Currencies don’t melt down randomly. This is only the first stage of a complete re-ordering of the global financial system.

Take a look at the Shanghai Stock Market (China) and tell me what you see:

A complete meltdown, right? More specifically, a four-month battle to cling to the key technical support of the 200-week moving average (the red line). Once the support finally broke, the index crashed.

Now take a look at the U.S. S&P 500 stock market (SPX):

SPX is soaring to new highs, not just climbing a wall of worry but leaping over it. So the engine of global growth–China–is exhibiting signs of serious disorder, and the world’s consumerist paradise–the U.S.– is on a euphoric high (Ibogaine in the water supply?)
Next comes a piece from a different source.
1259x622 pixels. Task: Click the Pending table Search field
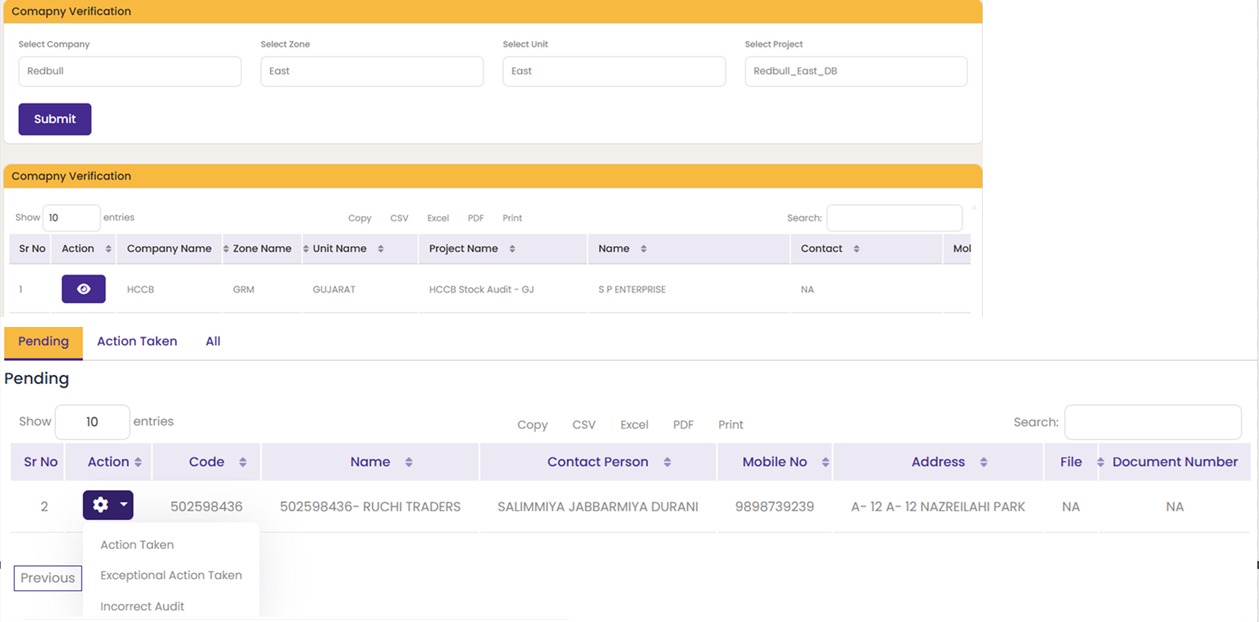click(1152, 422)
This divergence is worth pondering. How can the two economies that have powered a 28-year Bull Market in just about everything (setting aside that spot of bother in 2008-09) be responding so differently to the global economy and global financial system’s woes?

There’s a rule of thumb that’s also worth pondering. While the stock market attracts all the media attention–every newscast reports the daily closing the Dow Jones Industrial Average, the SPX and the Nasdaq stock index–the bond market is larger and more consequential. And larger still is the currency market–foreign exchange (FX).

As the chart below illustrates, a great many currencies around the world are in complete meltdown. This is not normal. Nations that over-borrow, over-spend and print too much of their currency to generate an illusion of solvency eventually experience a currency crisis as investors and traders lose faith in the currency as a store of value, i.e. the faith that it will have the same (or more) purchasing power in a month that it has today.

Here’s the key takeaway: a currency crisis is a symptom of a deeper disease–it is not the illness. The same is true of stock market declines like the Shanghai Index that break long-term support levels: a crashing stock market is a symptom of a deeper disease, it’s not the illness.